The draft rule is combined with rules for volatile organic compounds that EPA air chief Janet McCabe said would complement its reductions.
“Together, these actions set a course for responsible development of this valuable and abundant domestic resource,” she said on a call with reporters. “They will help reduce waste of valuable resources, deliver more product for sale, and they will better protect our climate and our health.”
The methane draft was combined with a proposal that would apply a 2012 rule requiring gas wellheads to use green completion technology on oil-producing wellheads. Another proposal would tighten restrictions for wellheads in ozone nonattainment areas — a restriction that could apply to more operations this fall when EPA releases a long-awaited revision to its ozone rule. Both would capture methane as a co-benefit while limiting volatile organic compounds. A fourth proposal would limit emissions from operations on American Indian lands.
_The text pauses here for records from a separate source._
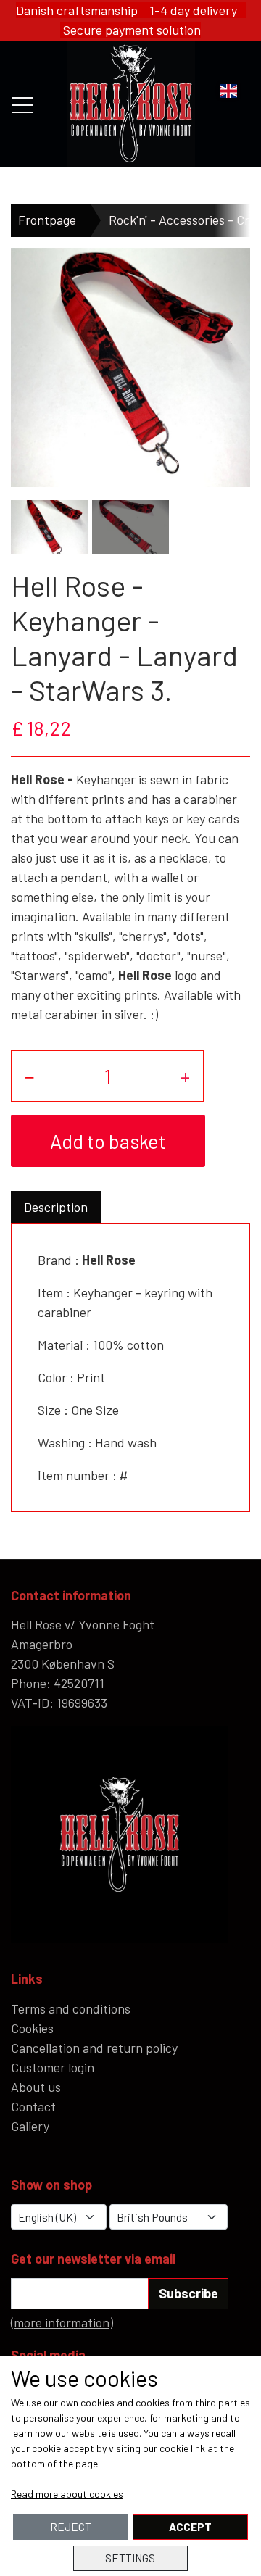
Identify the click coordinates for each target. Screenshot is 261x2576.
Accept (190, 2526)
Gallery (30, 2126)
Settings (130, 2557)
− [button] (30, 1075)
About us (36, 2087)
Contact (33, 2106)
The Bureau of Land Management also is putting the finishing touches on a new rule for venting and flaring on federal lands that will come out in September, and EPA rolled out a new voluntary program for petroleum sources last month.
On a call with reporters yesterday, Mark Brownstein, an associate vice president at the Environmental Defense Fund, said environmentalists were eager to see what the proposal would contribute toward the president’s stated goal for petroleum-sector methane emissions reduction. But he said rules for future operations alone wouldn’t be enough.
“It’s very clear that we’re going to need regulation for existing sources in order to achieve the 40 to 45 percent reduction, so the question will be how far down the road will this particular proposal take us to addressing existing sources and what else could we expect to see from the administration over the coming year to get us there,” he said.
EPA Administrator Gina McCarthy said earlier this year that EPA planned to start with a rule for new and modified petroleum-sector methane sources because that was where the growth in emissions was coming from. She noted that the industry had expressed enthusiasm for voluntary efforts to curb emissions from existing wells and said it would be up to the industry to show progress.
“Hopefully by the time people begin to look at what are the next steps we have to take here beyond what we’ve already announced, that those steps will already have been taken,” she said at the time (Greenwire, Jan. 16).
McCabe said the draft requirements for methane and VOCs would indeed fall short of the 40-45 percent goal, weighing in at roughly a 30 percent reduction compared with 2005 levels. But she noted that other agencies are also taking steps to rein in emissions and that EPA would continue to solicit input to “identify appropriate steps to take” to reduce leakage. The rules will be open for public comment for 60 days after they are published in the Federal Register in the coming weeks.
The oil and gas industry, meanwhile, has said that no additional federal regulation is needed to persuade the sector to reduce emissions. Leaks that are cost-effective to plug are being plugged, petroleum advocates say, because doing so allows gas producers to capture and sell more of their product. And each of these new restrictions from EPA and BLM applies a new “burden” to domestic producers, they contend.
“All of this is in the backdrop of when methane emissions have been dropping according to EPA inventories, and as a result of natural gas use, CO2 emissions from power plants have reached a 27-year low,” Howard Feldman, regulatory chief at the American Petroleum Institute, said on a call yesterday.
Feldman noted that McCarthy has not indicated whether EPA has plans to regulate existing wellheads. And environmentalists also say the agency has scant time to complete such a rulemaking before President Obama leaves office at the beginning of 2017.
Methane reduction is a component of Obama’s broader pledge to limit U.S. greenhouse gas emissions between 26 and 28 percent by 2025 — the core of the U.S. negotiating position ahead of climate negotiations in Paris at the end of this year. And the oil and gas sector is the largest industrial source of methane in the United States, contributing what EPA estimates to be 7 million metric tons of the powerful greenhouse gas pollutant each year (E&ENews PM, April 15). Empirical studies backed by EDF and others put that estimate significantly higher.